### Task to carry out
Continue the passage below about oil prices and market declines, picking up after its last sentence.

Text: Begin

According to an article in the Financial Times, Russia wanted to understand the full impact of the coronavirus on oil demand before it made a move, but it may also have wanted to hedge against the U.S. shale industry, which has experienced enough growth to eat into Russia’s market share.

Like the story line of Peyton Place, the tale of what’s happening in the markets can be both shocking and complex. It’s also something over which we have no control.

Now What?

We know that markets fluctuate daily, and that sometimes, one or more events can cause significant declines. While it’s certainly anxiety producing, exiting the market and then watching stock prices rebound can be just as unnerving, and it can affect your overall investment experience.

Text: End
Provided data: Begin

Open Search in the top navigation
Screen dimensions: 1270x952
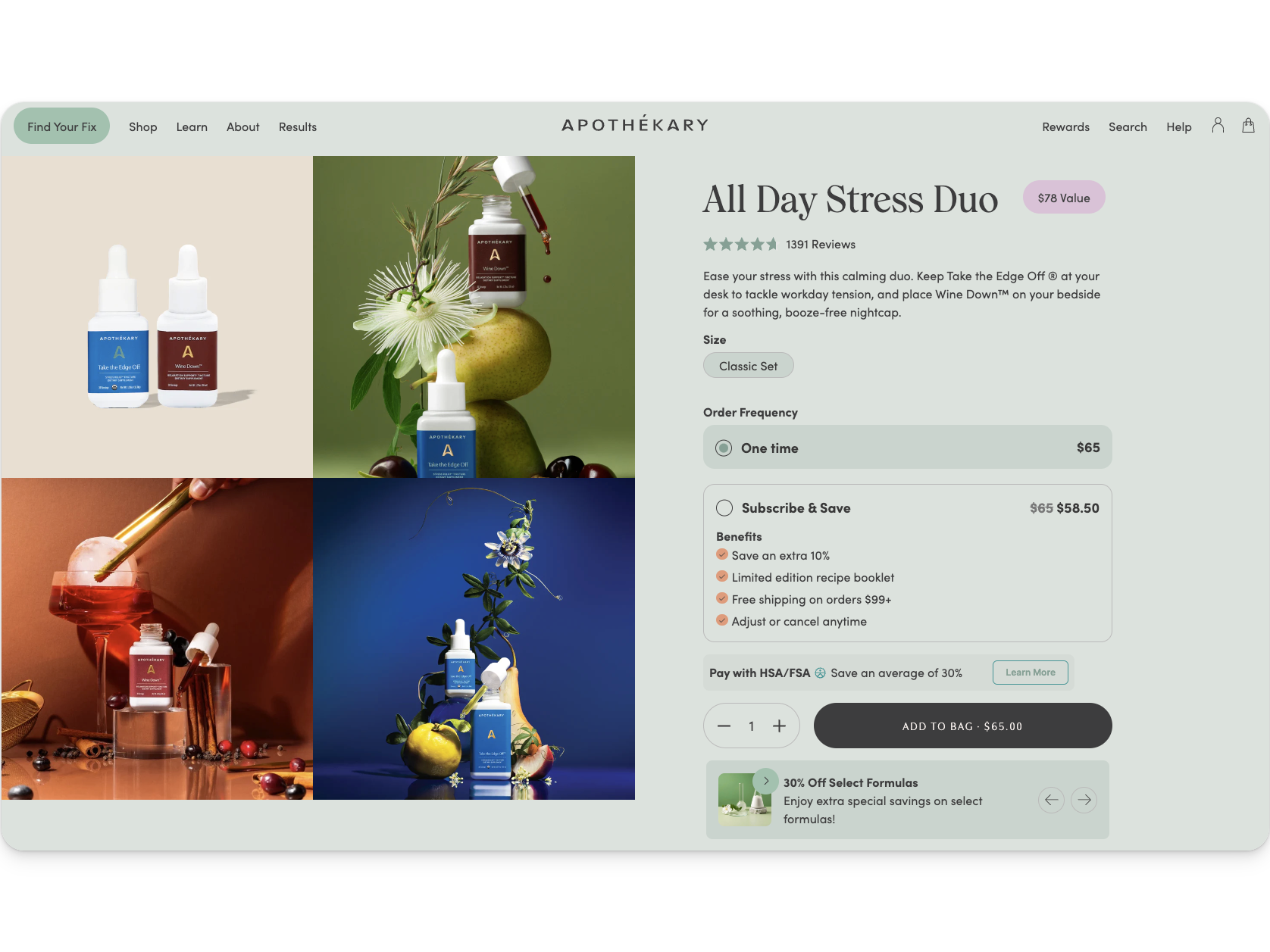click(x=1128, y=126)
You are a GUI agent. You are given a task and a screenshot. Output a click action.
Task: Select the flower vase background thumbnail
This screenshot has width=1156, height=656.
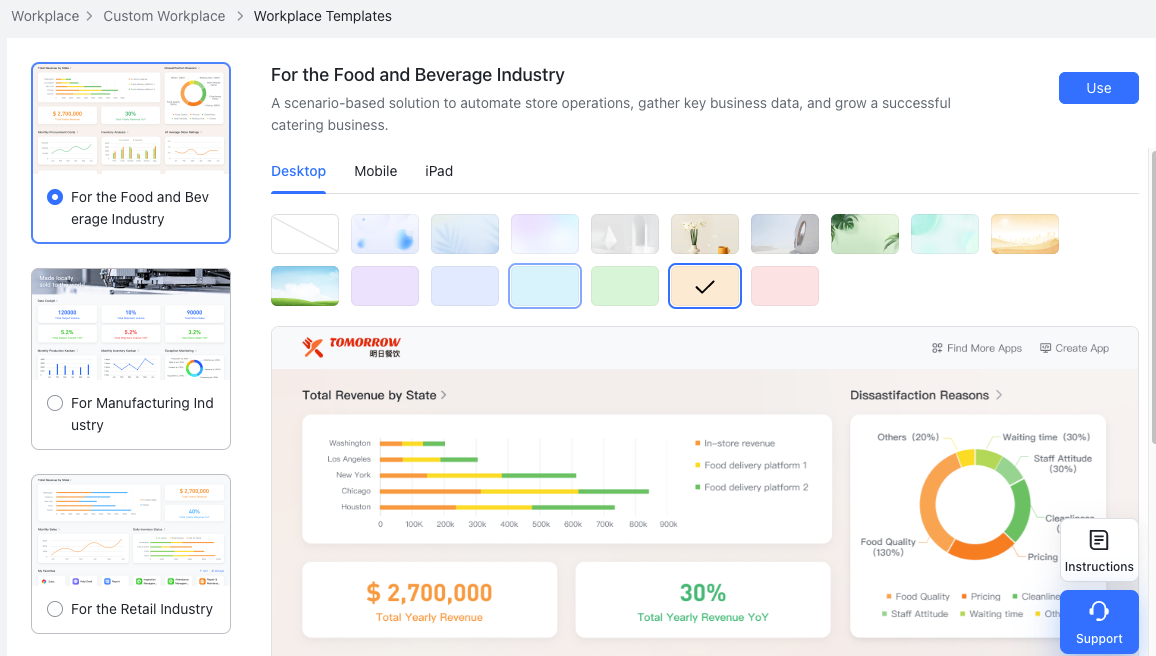coord(704,233)
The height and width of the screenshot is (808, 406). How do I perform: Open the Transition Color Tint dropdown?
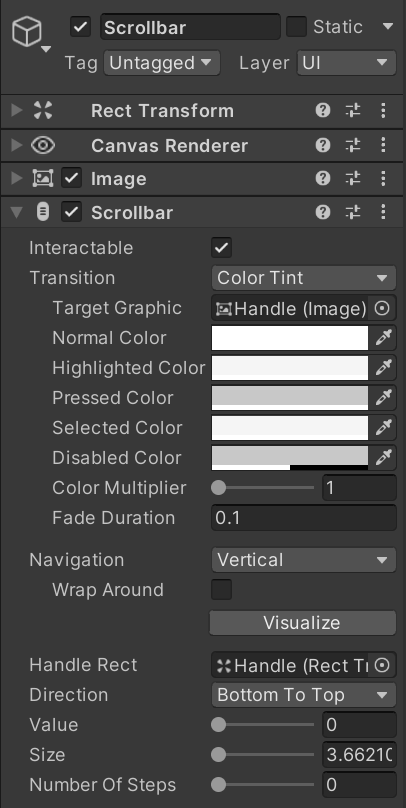pyautogui.click(x=303, y=278)
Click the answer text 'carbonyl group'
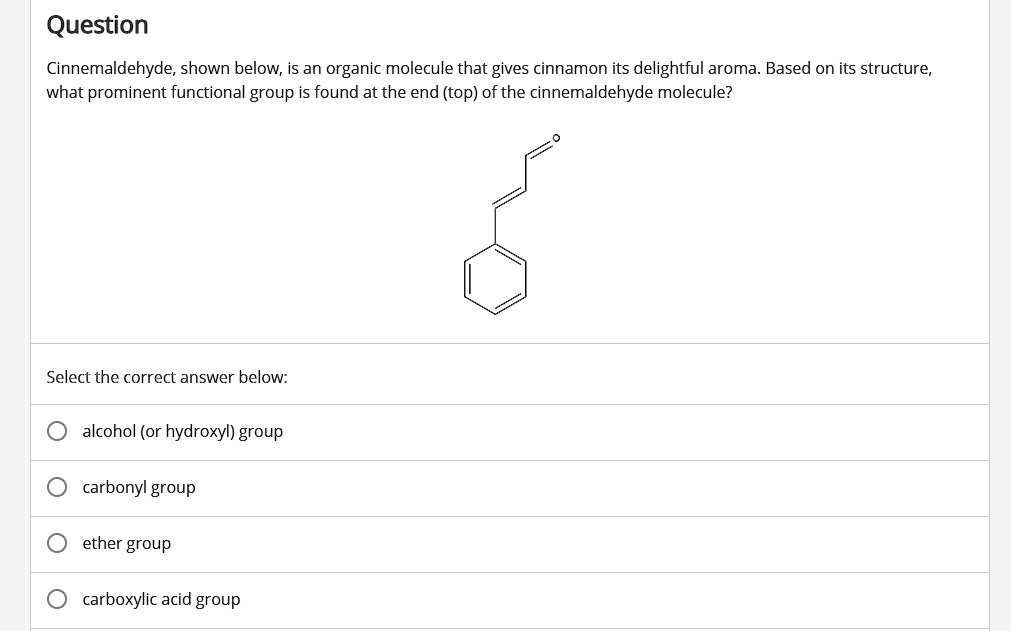This screenshot has width=1011, height=631. click(x=138, y=487)
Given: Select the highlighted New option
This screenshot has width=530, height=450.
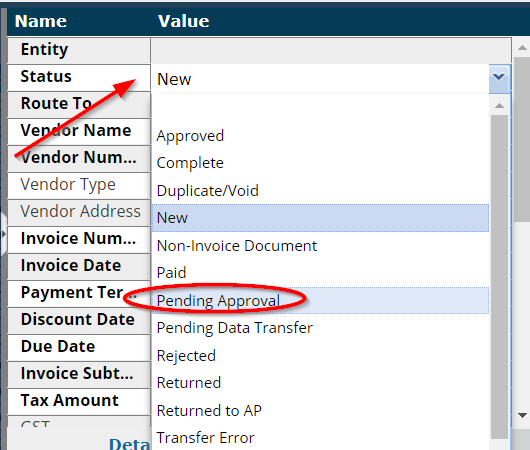Looking at the screenshot, I should [320, 218].
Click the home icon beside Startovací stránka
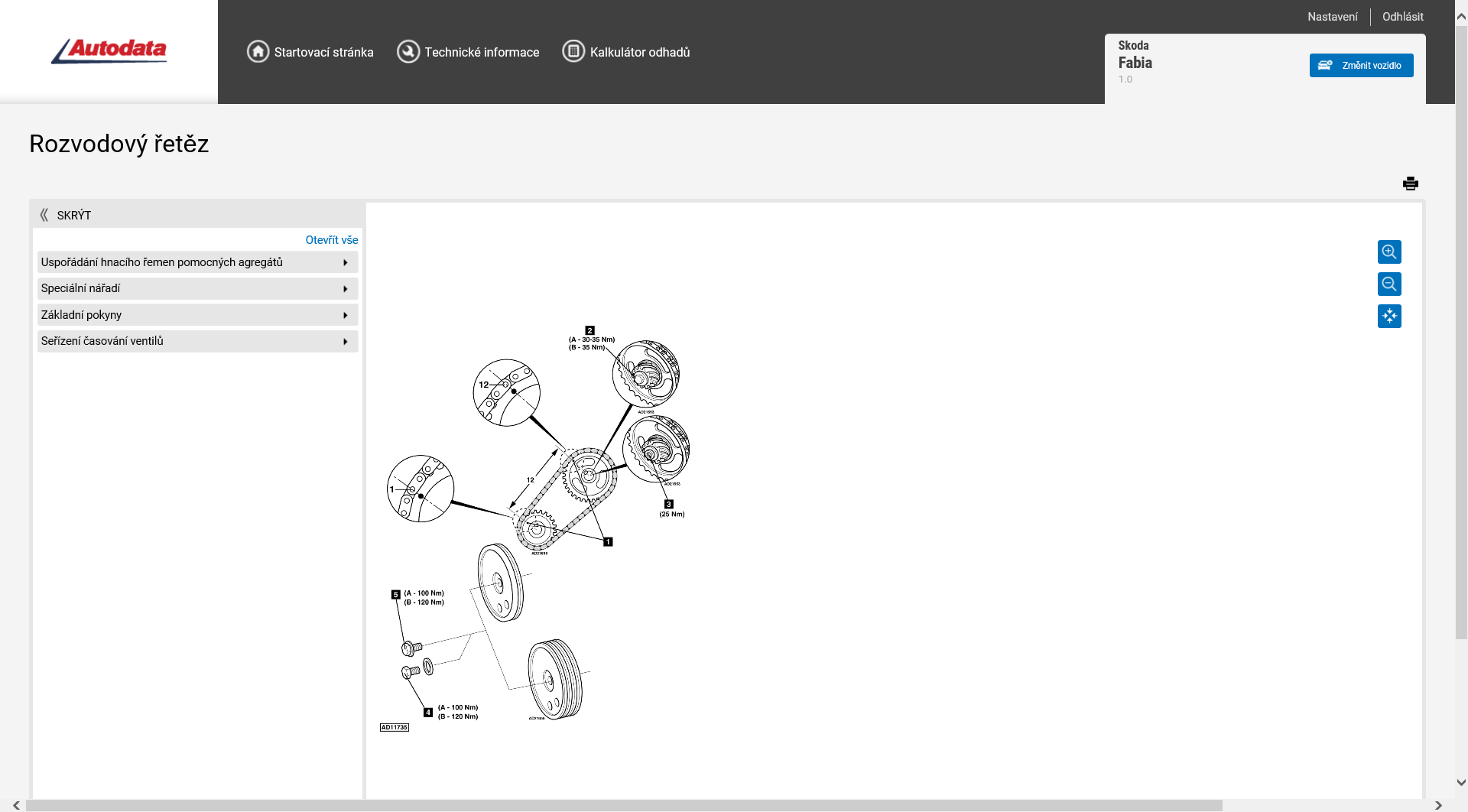The height and width of the screenshot is (812, 1468). point(258,51)
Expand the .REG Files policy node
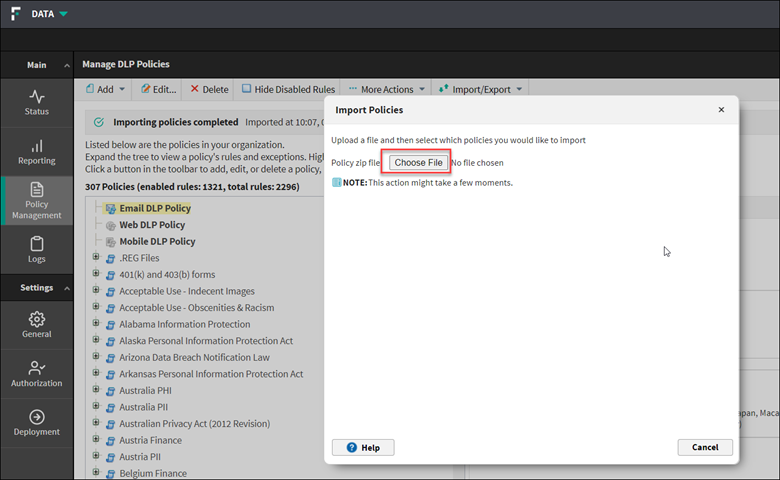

Provided data: End

### Solved problem
If there were no such thing as uncertainty, there would be no reason for investors to earn a greater return! So, if today’s news has your heart palpitating, remember this: investors who have realistic expectations and who take a long-term view of the markets, understand why some investments have higher expected returns. Proper diversification, prudent investment management, and a goals-driven approach to asset allocation can help see investors through a downturn like this. These are things you can control, and they’re our focus at AMDG Financial.

Please feel free to reach out to us with any questions. In the meantime, turn off the news, take a deep breath, and recognize the value in doing nothing. When the stock market’s roller coaster ride is over, you’ll still be in your seat, safe and ready for what’s next.